There are legends about the origin of sugar. Here is one of them.

When the soldiers of Alexander of Macedon came to India, sugar extracted from cane was already known there. At historians of the Macedonian army there are mentions of an unknown white solid product of sweet taste. This product was obtained from a special Indian cane, which "gives honey without bees."

The name “cane honey” in Sanskrit sounded like “sarkara” or “sakkara”. The root of this word subsequently entered into all European languages. However, in Europe, sugar appeared much later - during the first crusades. The first crusaders learned about honey without bees obtained from high reeds when they arrived in Arab countries.

Sugarcane plantations first appeared in the European Mediterranean: in France, in Portugal, in Spain, on the islands of Rhodes, Crete, Cyprus, Sicily. However, in large volumes it was still purchased in the East, and from there it was imported to Europe at fabulously high prices. Brazil, then owned by Portugal, and Java, the possession of the Netherlands, also produced a rich sugarcane crop.
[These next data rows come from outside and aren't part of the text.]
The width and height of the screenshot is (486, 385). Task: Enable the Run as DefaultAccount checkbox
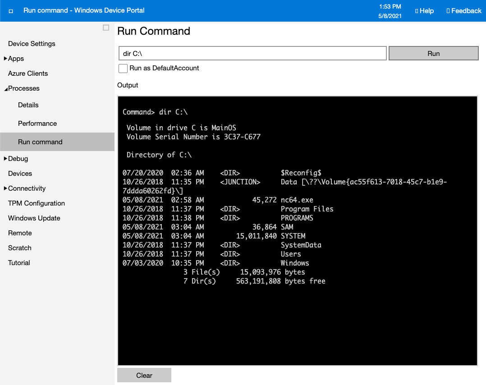click(123, 69)
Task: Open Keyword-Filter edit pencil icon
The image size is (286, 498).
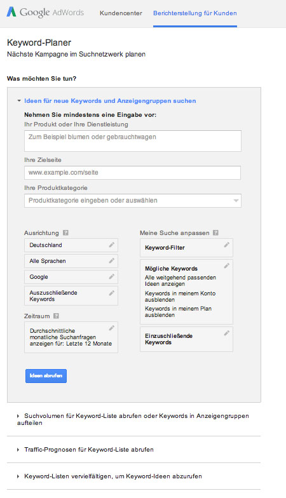Action: click(226, 245)
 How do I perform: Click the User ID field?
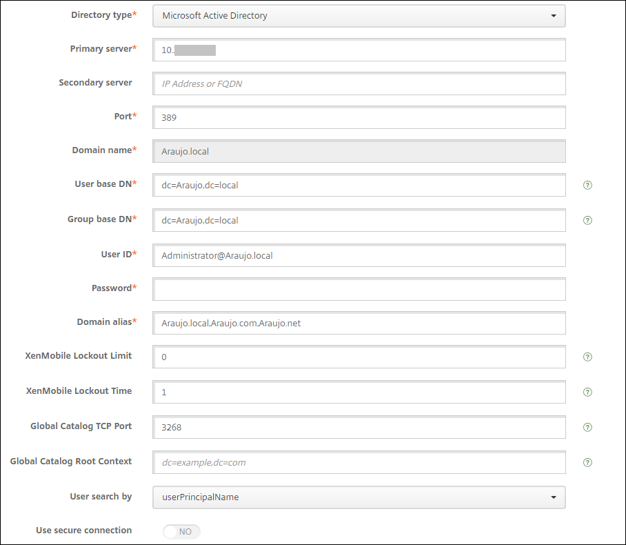[x=359, y=255]

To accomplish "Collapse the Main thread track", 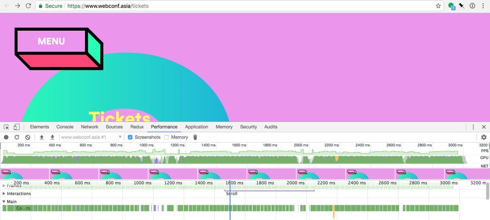I will coord(4,202).
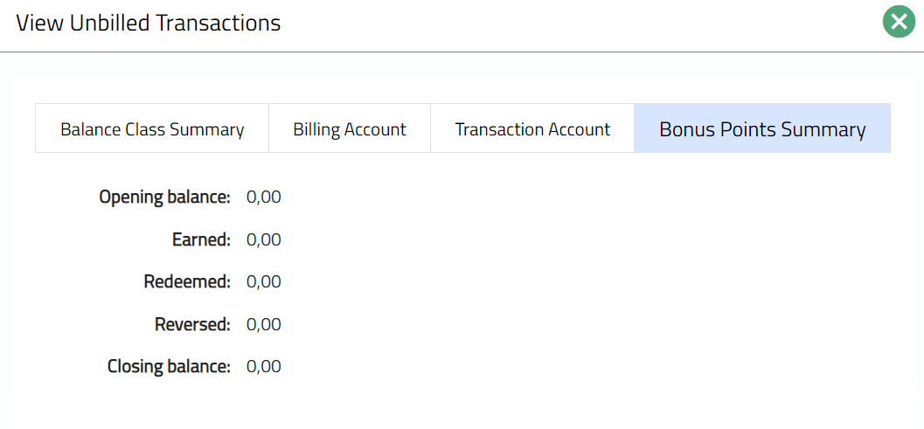Click the Reversed label
Viewport: 924px width, 429px height.
pyautogui.click(x=192, y=325)
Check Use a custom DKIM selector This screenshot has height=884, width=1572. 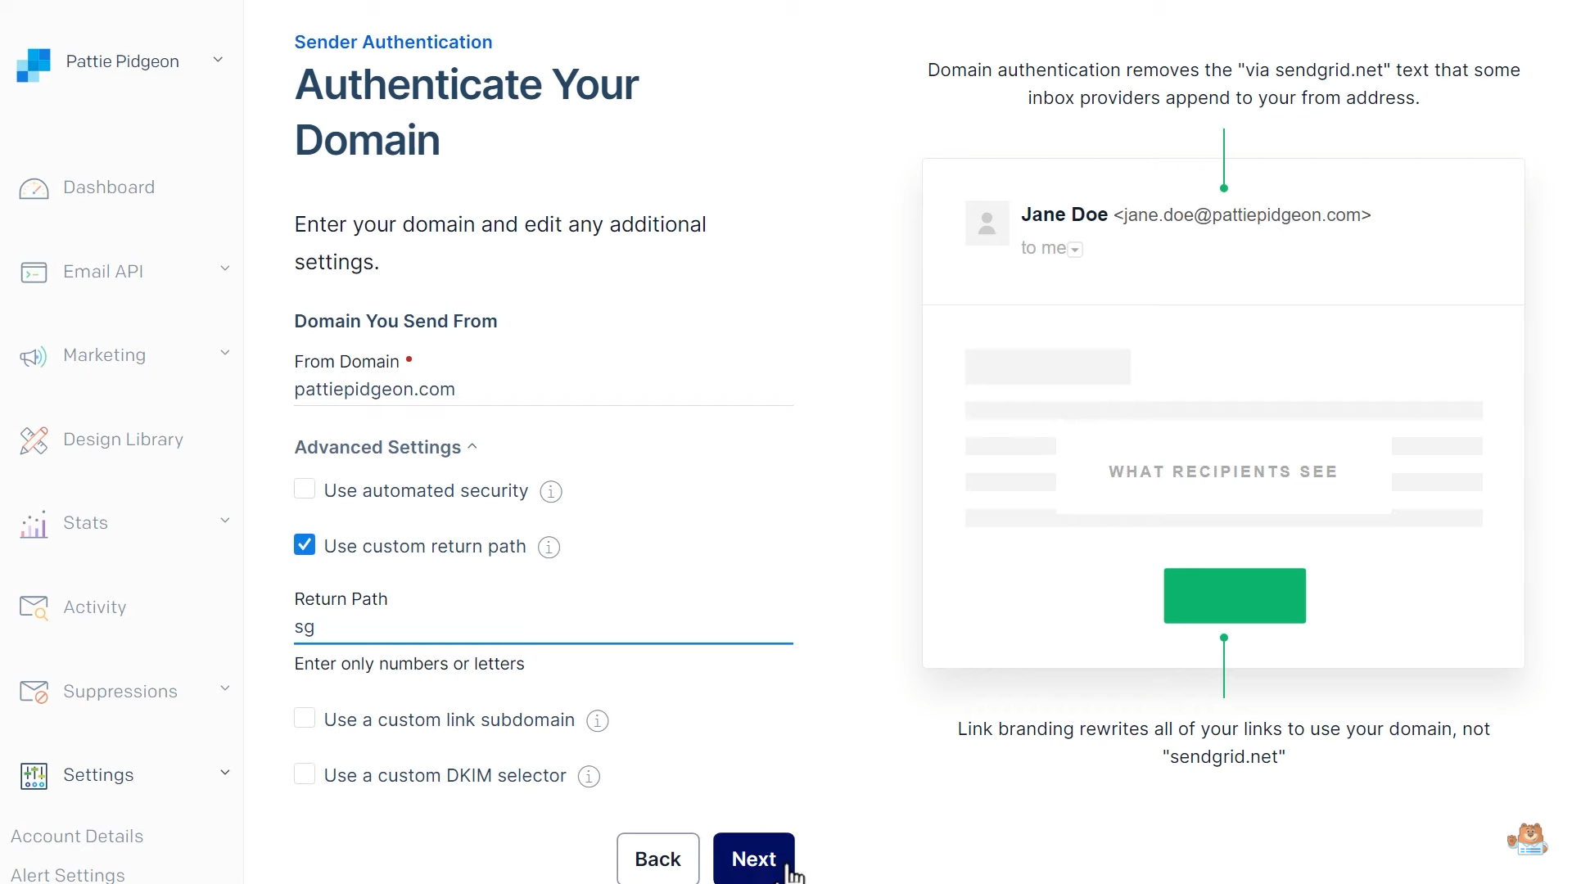click(x=304, y=774)
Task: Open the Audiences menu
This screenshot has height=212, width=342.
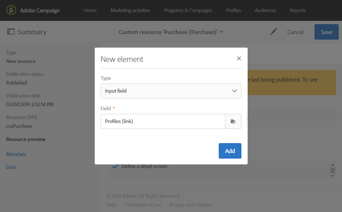Action: pyautogui.click(x=266, y=10)
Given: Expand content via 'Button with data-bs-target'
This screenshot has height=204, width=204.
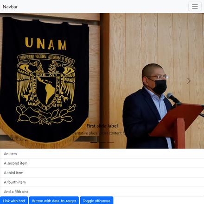Looking at the screenshot, I should point(54,201).

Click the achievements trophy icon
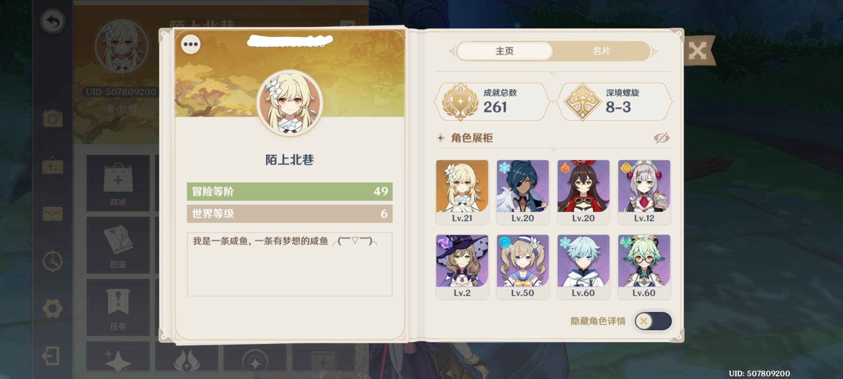coord(460,102)
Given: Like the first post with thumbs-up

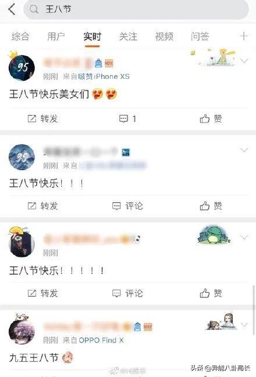Looking at the screenshot, I should click(205, 119).
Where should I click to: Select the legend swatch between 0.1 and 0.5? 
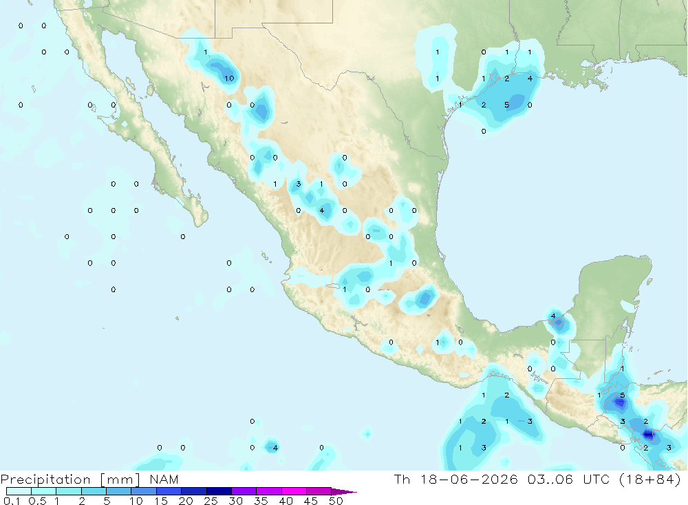[x=19, y=491]
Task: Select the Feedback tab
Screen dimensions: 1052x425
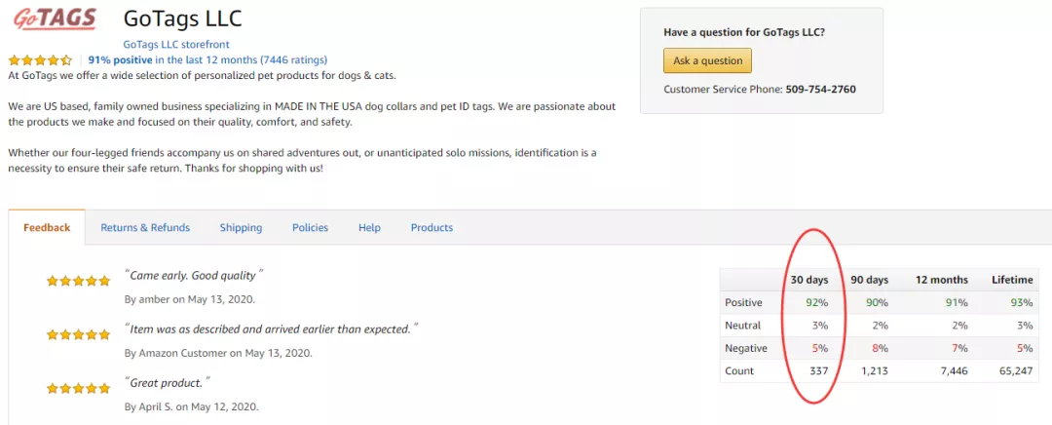Action: pos(47,227)
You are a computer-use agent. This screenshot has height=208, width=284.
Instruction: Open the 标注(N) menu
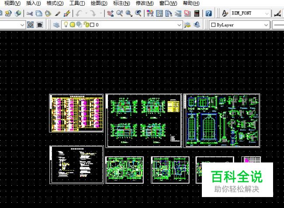pos(121,3)
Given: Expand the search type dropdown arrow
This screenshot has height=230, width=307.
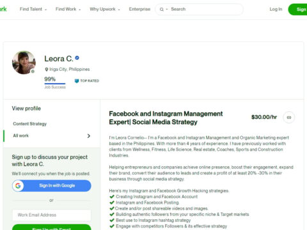Looking at the screenshot, I should click(167, 10).
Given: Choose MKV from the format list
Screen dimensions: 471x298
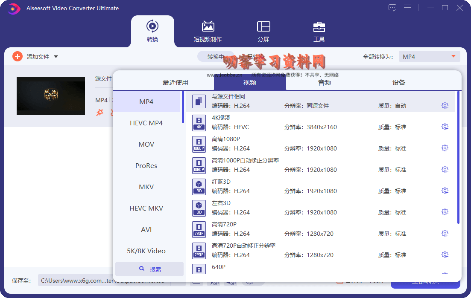Looking at the screenshot, I should click(x=146, y=187).
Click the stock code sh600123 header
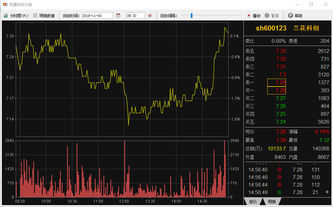333x207 pixels. (271, 28)
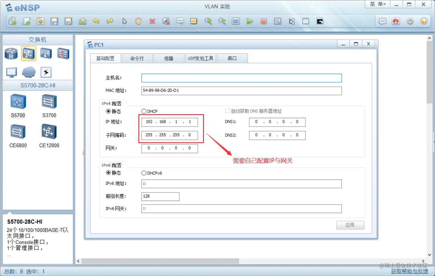Open a new topology with the new-document icon
Screen dimensions: 435x276
pos(12,21)
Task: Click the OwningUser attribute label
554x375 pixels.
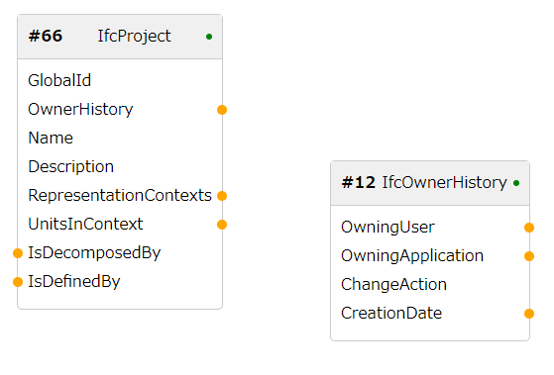Action: click(388, 228)
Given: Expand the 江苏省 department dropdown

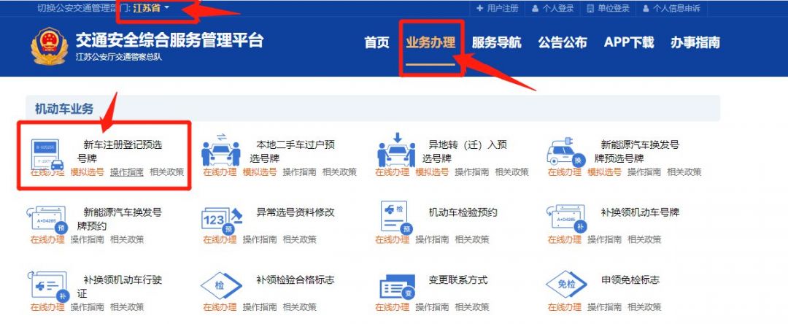Looking at the screenshot, I should (x=151, y=8).
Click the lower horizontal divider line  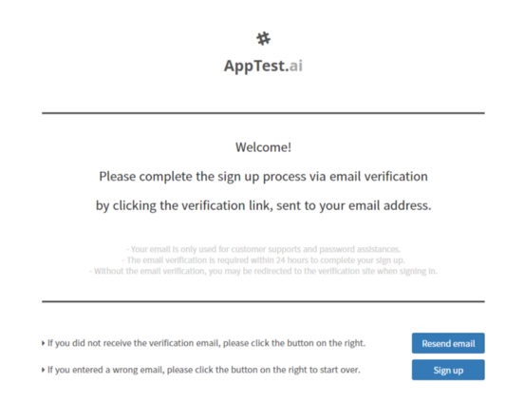pyautogui.click(x=263, y=301)
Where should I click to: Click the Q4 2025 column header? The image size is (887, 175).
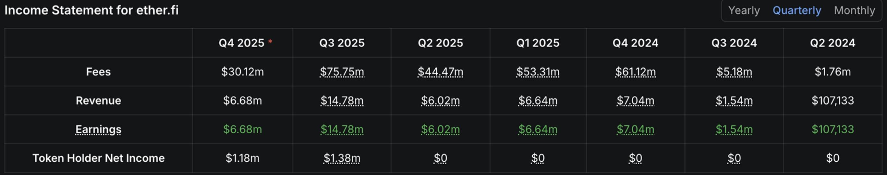(241, 43)
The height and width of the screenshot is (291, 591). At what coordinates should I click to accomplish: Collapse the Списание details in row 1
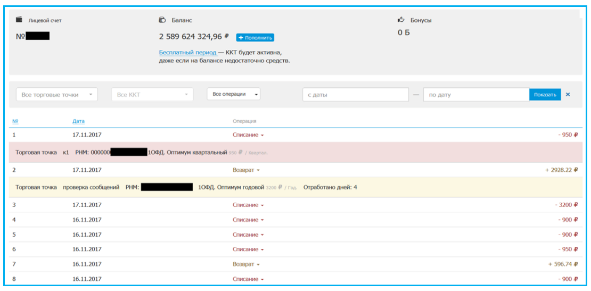point(248,135)
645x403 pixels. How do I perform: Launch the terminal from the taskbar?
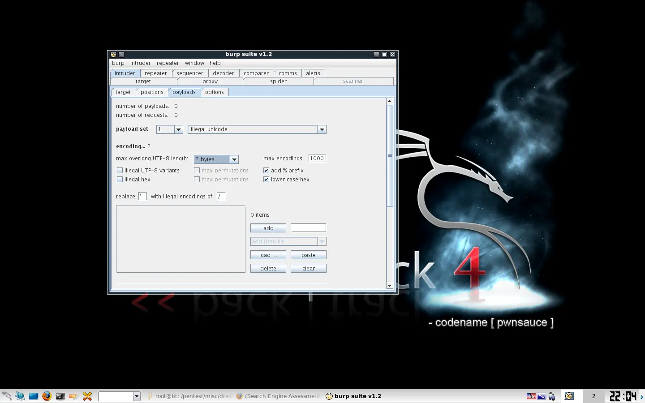[60, 396]
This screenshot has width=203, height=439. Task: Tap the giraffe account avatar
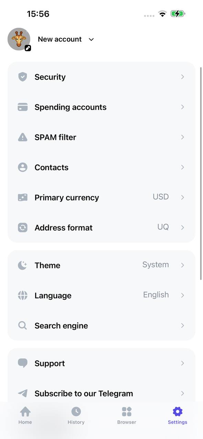(19, 39)
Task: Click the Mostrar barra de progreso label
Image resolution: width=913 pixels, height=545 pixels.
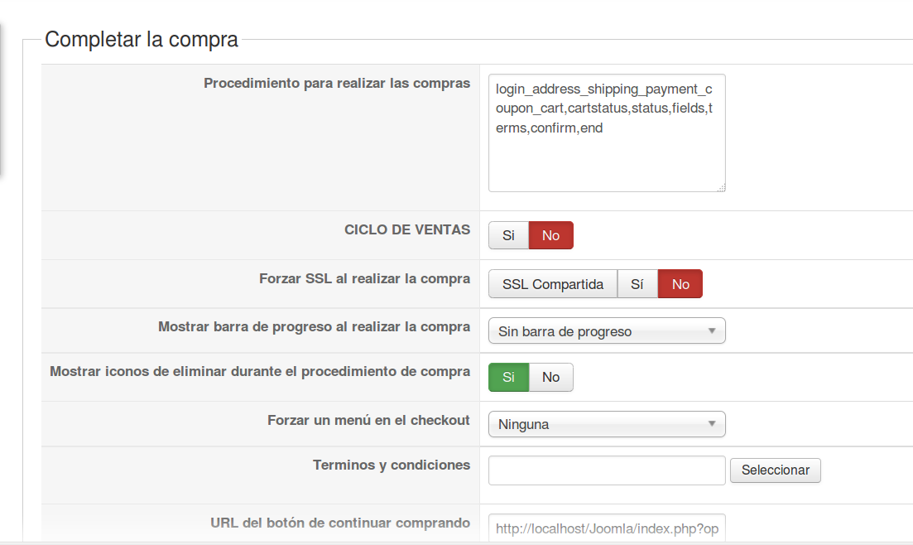Action: [x=314, y=326]
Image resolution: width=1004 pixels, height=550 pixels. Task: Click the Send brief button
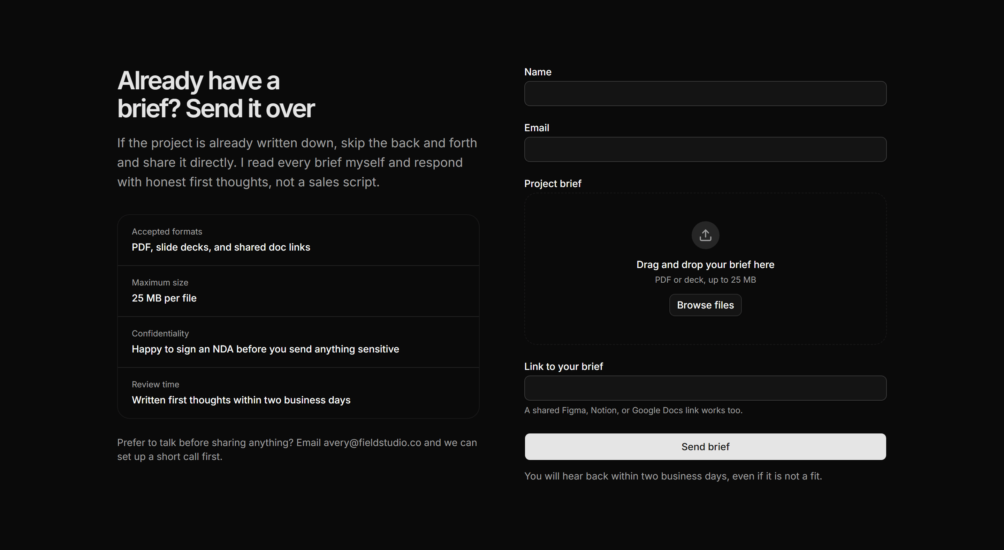pos(705,447)
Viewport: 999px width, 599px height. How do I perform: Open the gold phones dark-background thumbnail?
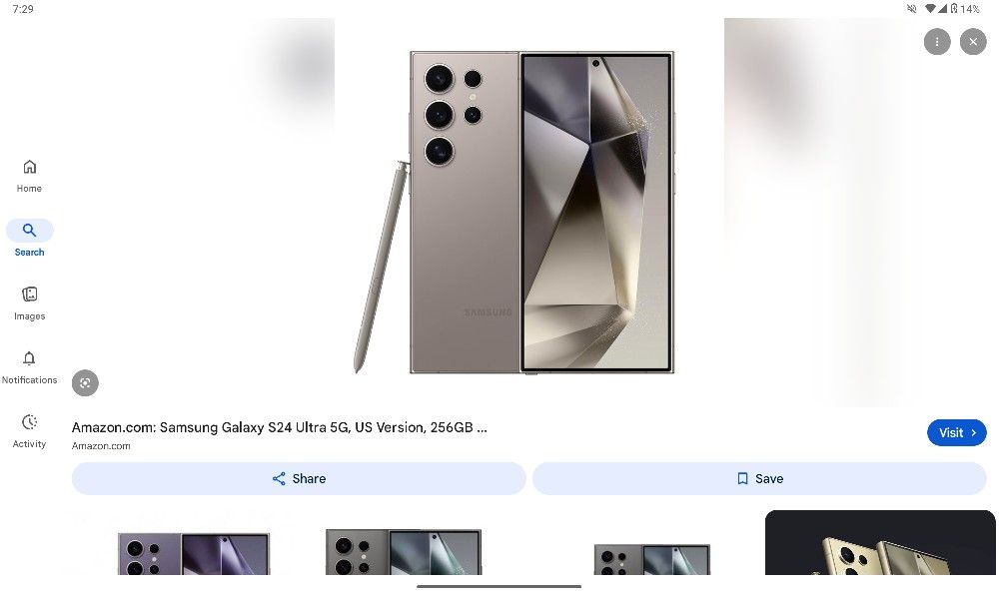click(x=880, y=542)
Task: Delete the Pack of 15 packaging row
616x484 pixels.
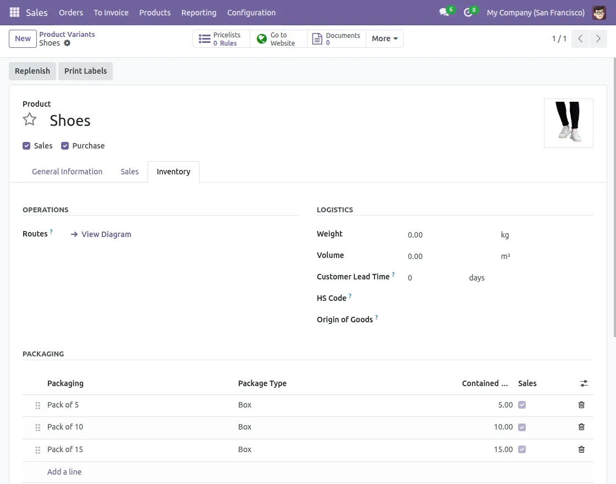Action: coord(581,449)
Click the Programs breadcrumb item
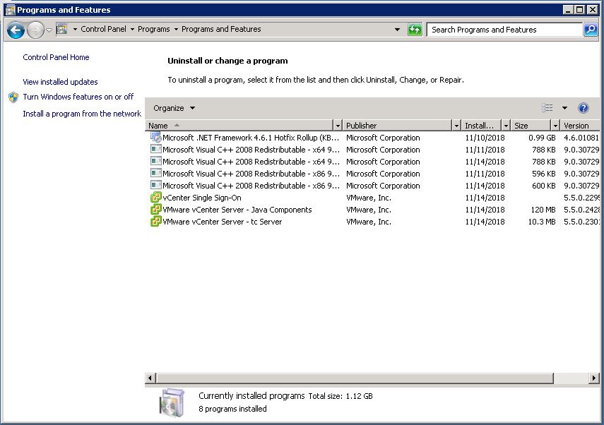This screenshot has height=425, width=604. (x=153, y=30)
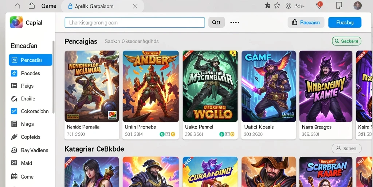
Task: Open the Gome calendar icon in sidebar
Action: pyautogui.click(x=14, y=176)
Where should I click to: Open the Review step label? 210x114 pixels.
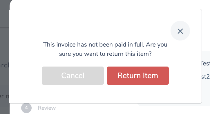(x=47, y=108)
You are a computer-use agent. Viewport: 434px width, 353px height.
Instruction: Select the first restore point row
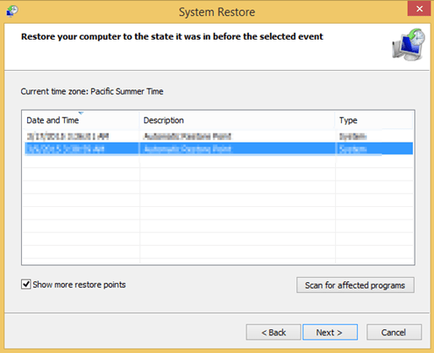[x=218, y=137]
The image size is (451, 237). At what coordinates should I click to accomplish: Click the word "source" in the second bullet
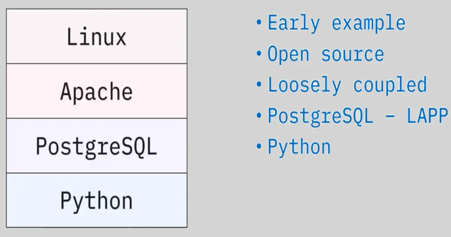coord(353,55)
After the discovery of America, sugar began to be imported from plantations of the Caribbean islands. Since sugar was a very rare and expensive product, there were fierce wars between countries.

In Russia, cane sugar has been known since the 12th century, and in the 16th century sugar appeared on the royal table. The first sugar factory was built in St. Petersburg in 1718 by order of Peter I.

In 1741, the German chemist Andreas Markgraf, on behalf of Frederick the Great, dissatisfied with the prices of imported sugar and interruptions in its supply, conducted a study of some plants for the content of sugar in them. He found crystals of sugar in the roots of beets. But before the industrial production of beet sugar was still far away. Only many years later, Markgraf’s student, Franz-Karl Arhad, managed to develop a beet variety suitable for producing sugar in the right quantities.

Since interruptions occurred with Indian cane sugar during the Napoleonic Wars, factories began to open in Europe at the end of the 13th century, where sugar was produced from processed beets. A century later, at the end of the nineteenth century, sugar became a public pleasure. Beet white sugar almost replaced the cane, brown.

Now most countries use beet sugar, and only in Cuba, Brazil, certain provinces of India and in some other countries sugar is still extracted from cane. Nutritionists consider it a much more useful sweetness than refined sugar.